▶ SET TASKS
A) Reproduce everything in the passage on Jackson's knockout of Norris from "The Aftermath" down to "a career-defining disappointment.".
B) Answer these questions from the passage on Jackson's knockout of Norris, one line each:
(i) How many punches did the champion say he hit him with?
(ii) To whom did Jackson lose the middleweight championship, and in what year?
(iii) What record did Jackson hold when he retired in 1998?
C) Pick up the passage on Jackson's knockout of Norris after its final sentence and keep writing it.
** start GIVEN TEXT **
Afterward, the champion summed it up simply.
“I hit him with three punches, but I knew he was out after the first one. The kid had heart.”
The Aftermath
Jackson retained his WBA junior middleweight title with one of the signature knockouts of his career, further cementing his reputation as perhaps the most dangerous one-punch finisher in boxing. He later moved up to middleweight, captured the WBC title and defended it multiple times before eventually losing the championship to Gerald McClellan in 1995. Jackson retired in 1998 with a remarkable 55-6 record, including 49 victories by knockout, and remains widely regarded as one of the hardest punchers pound-for-pound in boxing history.
For Norris, the defeat marked the first knockout loss of his professional career, but it proved to be only a temporary setback rather than a career-defining disappointment.
** end GIVEN TEXT **
** start DATA ROWS **
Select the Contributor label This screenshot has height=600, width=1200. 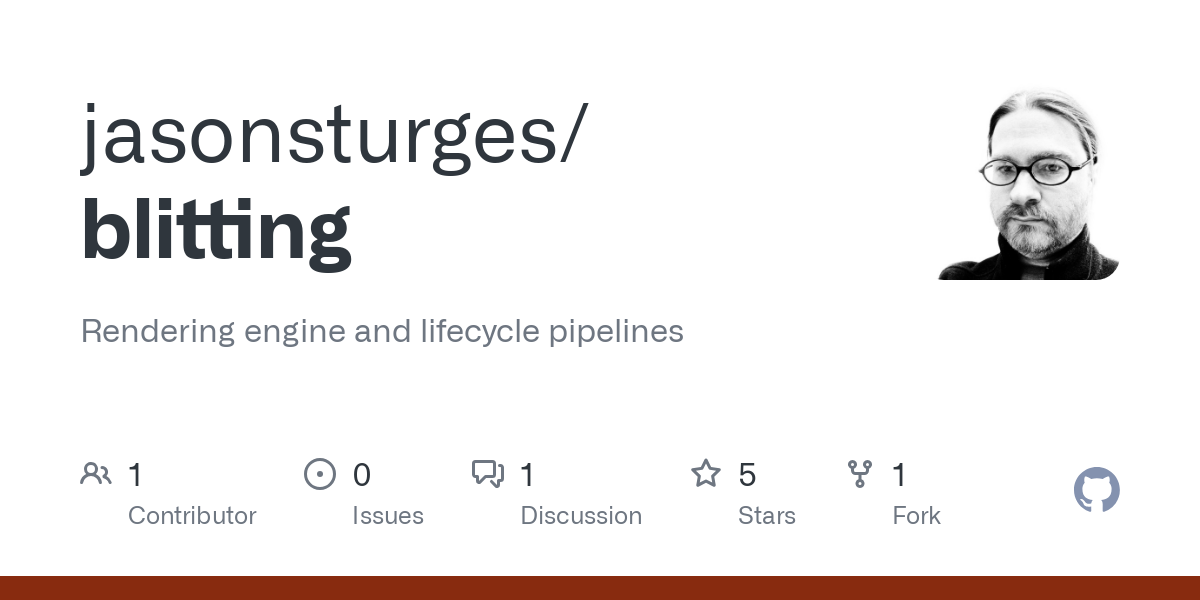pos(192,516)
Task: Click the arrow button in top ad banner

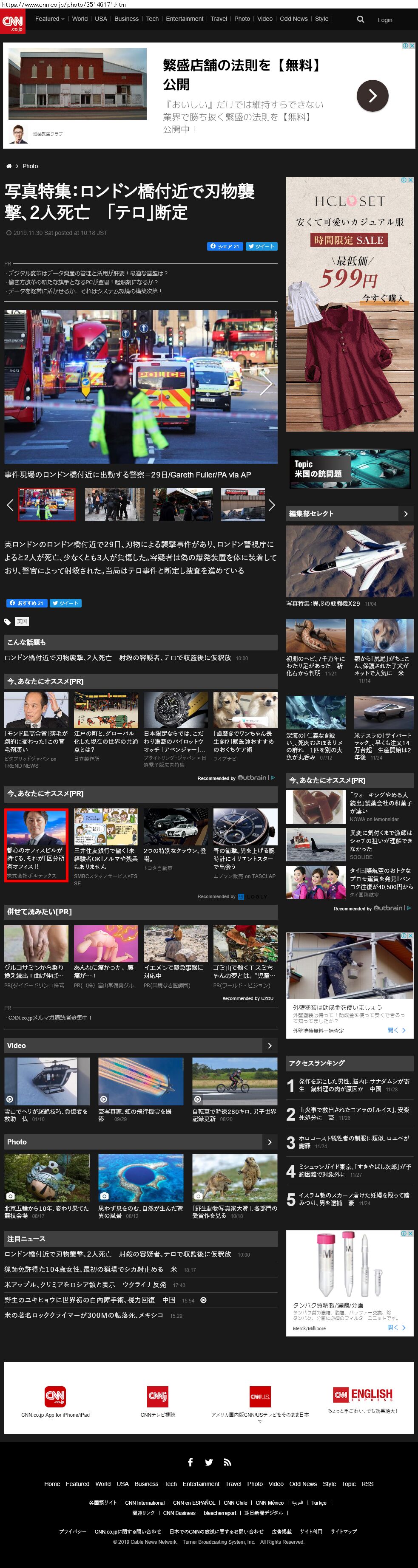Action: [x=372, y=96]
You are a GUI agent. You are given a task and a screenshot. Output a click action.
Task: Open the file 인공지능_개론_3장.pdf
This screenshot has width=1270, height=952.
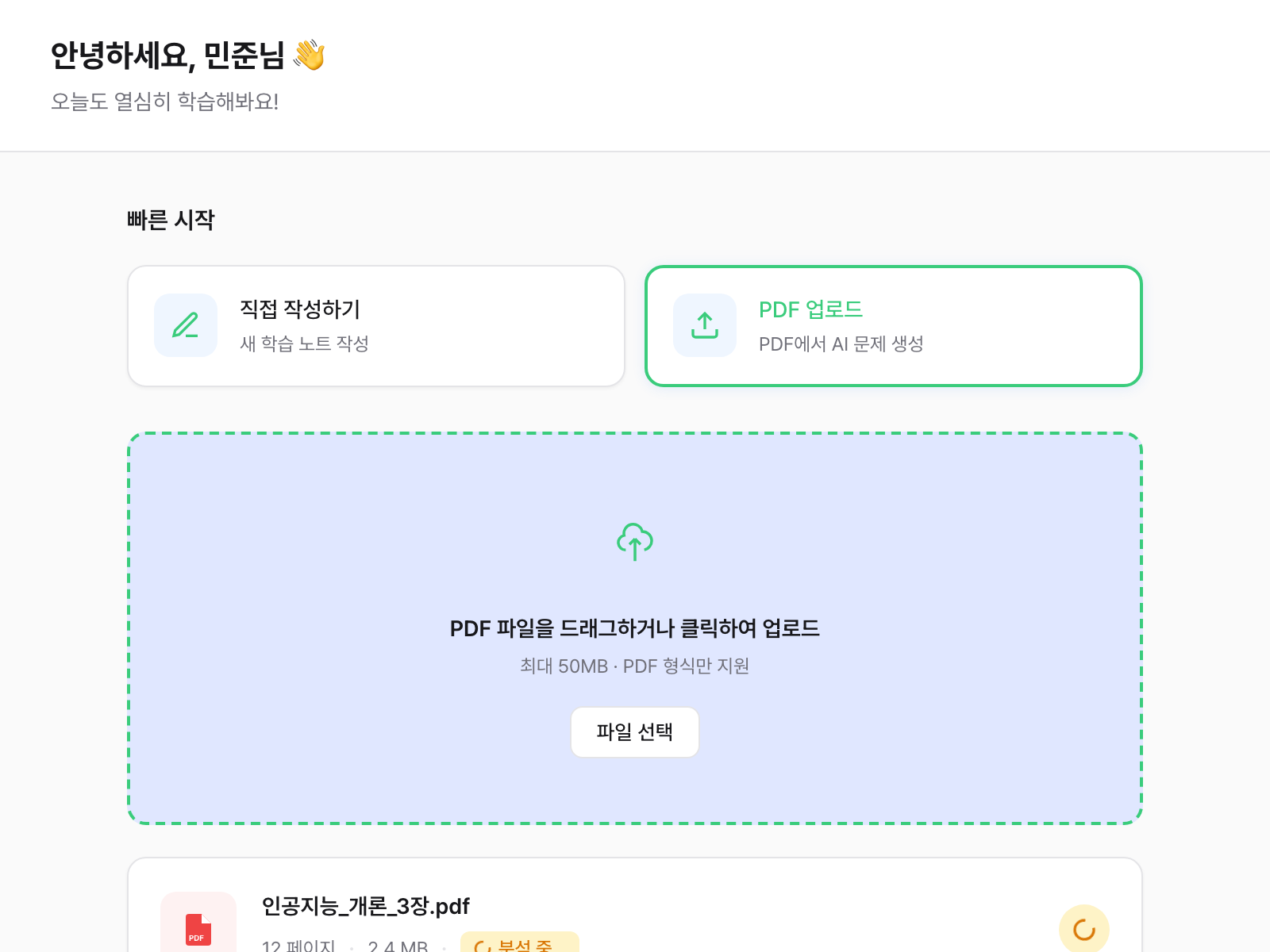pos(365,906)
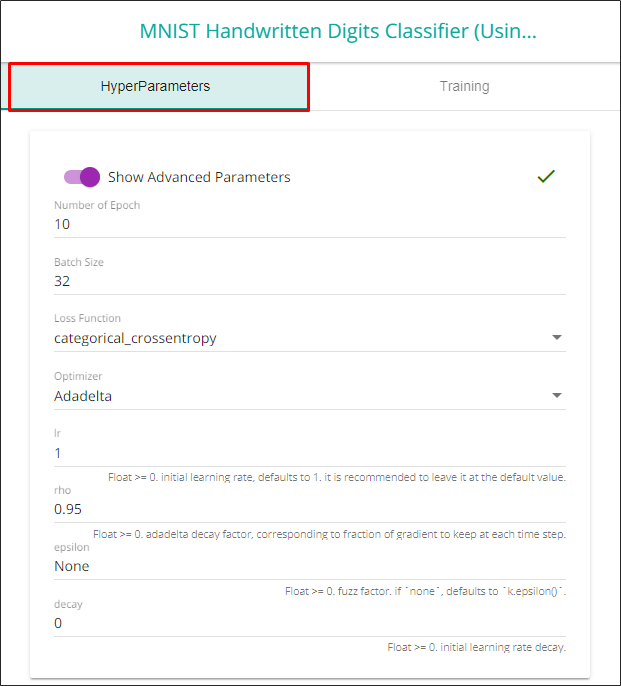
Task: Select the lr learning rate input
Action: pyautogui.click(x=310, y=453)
** end DATA ROWS **
** start DATA ROWS **
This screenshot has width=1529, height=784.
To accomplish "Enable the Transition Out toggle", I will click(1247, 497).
** end DATA ROWS **
** start DATA ROWS **
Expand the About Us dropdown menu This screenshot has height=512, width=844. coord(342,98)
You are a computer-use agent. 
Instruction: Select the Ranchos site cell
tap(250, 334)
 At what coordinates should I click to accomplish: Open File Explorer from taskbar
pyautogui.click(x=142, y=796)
** end DATA ROWS **
▶ SOLVED PROBLEMS
A)
The Aftermath
Jackson retained his WBA junior middleweight title with one of the signature knockouts of his career, further cementing his reputation as perhaps the most dangerous one-punch finisher in boxing. He later moved up to middleweight, captured the WBC title and defended it multiple times before eventually losing the championship to Gerald McClellan in 1995. Jackson retired in 1998 with a remarkable 55-6 record, including 49 victories by knockout, and remains widely regarded as one of the hardest punchers pound-for-pound in boxing history.
For Norris, the defeat marked the first knockout loss of his professional career, but it proved to be only a temporary setback rather than a career-defining disappointment.

B)
(i) Three punches.
(ii) Gerald McClellan, in 1995.
(iii) 55-6, including 49 victories by knockout.

C)
Just two years later, Norris defeated an aging Sugar Ray Leonard to win the WBC junior middleweight championship, beginning an outstanding title reign that established him among the best fighters of the early 1990s. He finished his career with a 47-9 record, was inducted into the International Boxing Hall of Fame, and is remembered as one of the finest junior middleweights of his era.
The fight itself lasted less than five minutes, but it perfectly illustrated the timeless truth about Julian Jackson: against “The Hawk,” no opponent was ever truly in control. Norris boxed brilliantly for one round, only to discover what so many others had learned before him—that one lapse in concentration against Jackson could end a fight instantly.